Record excerpts –
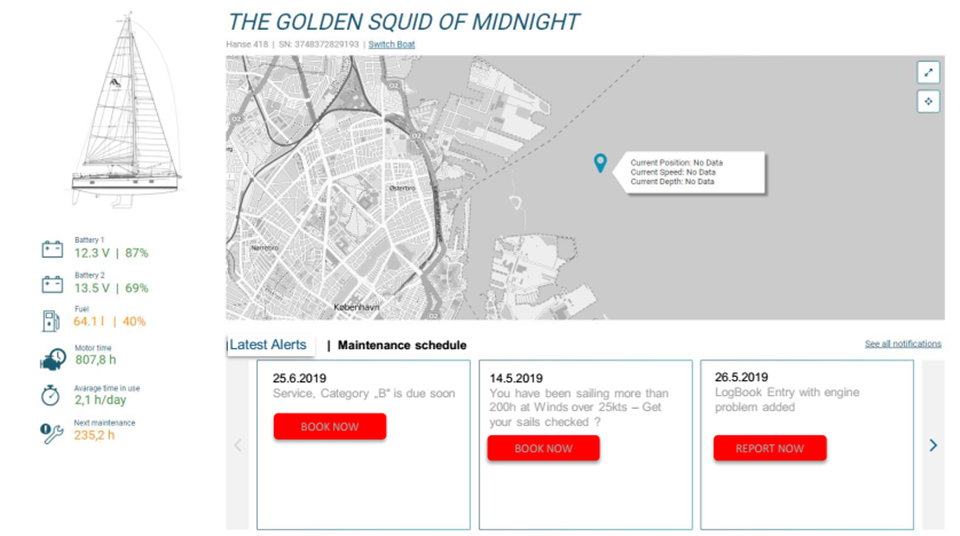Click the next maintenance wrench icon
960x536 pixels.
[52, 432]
* * *
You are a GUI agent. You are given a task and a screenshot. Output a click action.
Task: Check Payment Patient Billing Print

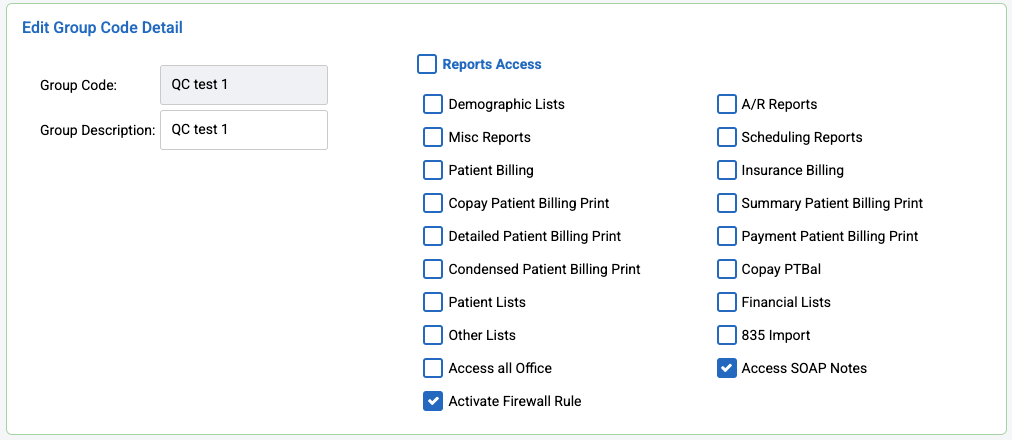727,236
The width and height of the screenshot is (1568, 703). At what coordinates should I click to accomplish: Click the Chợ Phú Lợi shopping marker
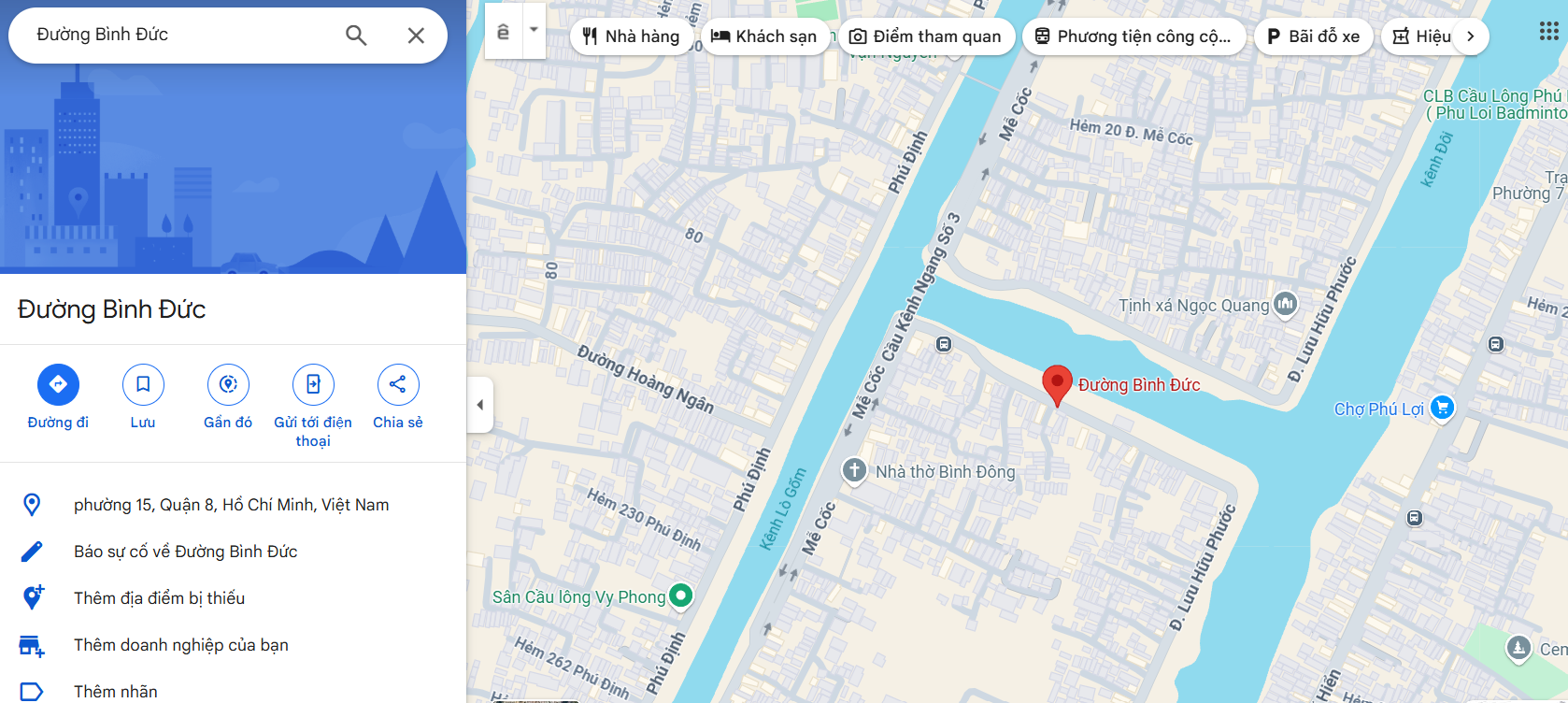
--
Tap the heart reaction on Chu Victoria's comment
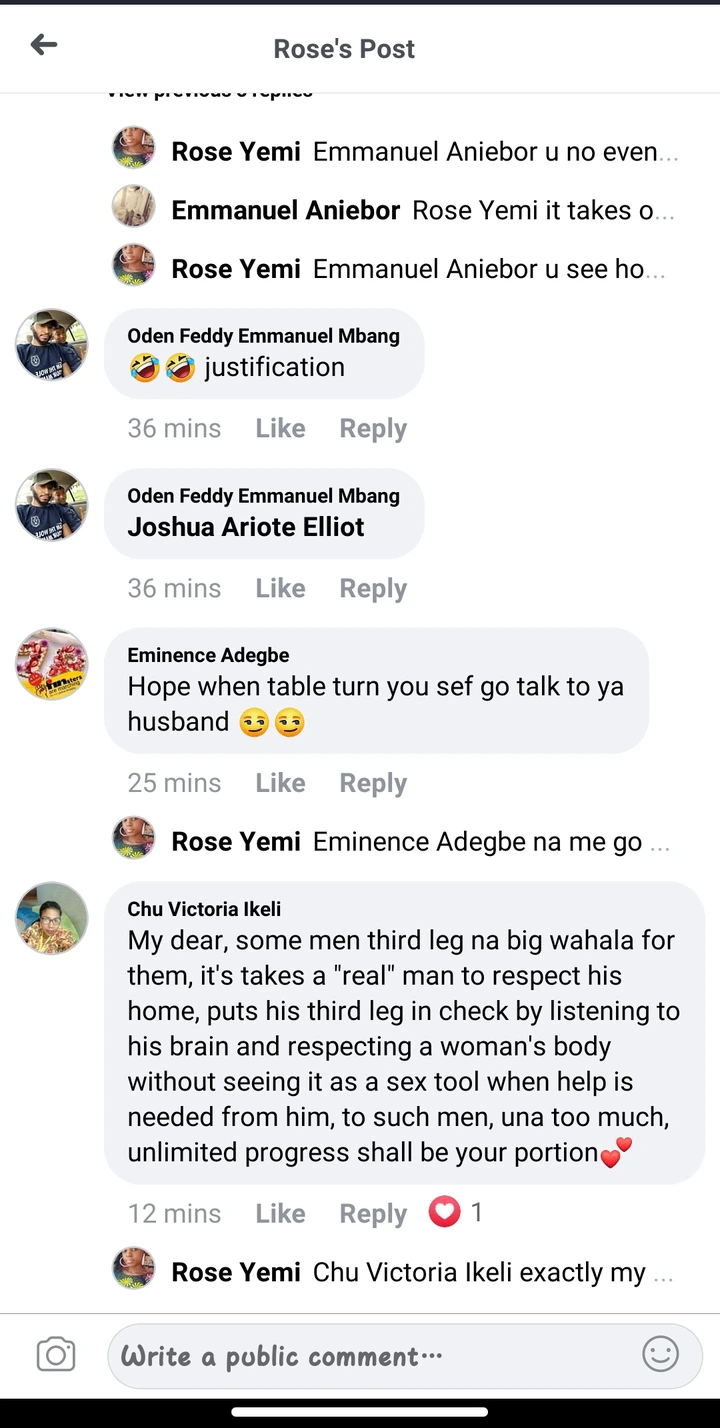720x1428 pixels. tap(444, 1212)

Directions –
Repeat exactly, and only, the entries from the line with "You are a GUI" through the line with "The width and". Pictures are skipped.

Your response –
You are a GUI agent. You are given a task and a screenshot. Output a click action.
Task: Check Payment Patient Billing Print

727,236
The width and height of the screenshot is (1568, 703). At what coordinates should I click to accomplish: Click the Chợ Phú Lợi shopping marker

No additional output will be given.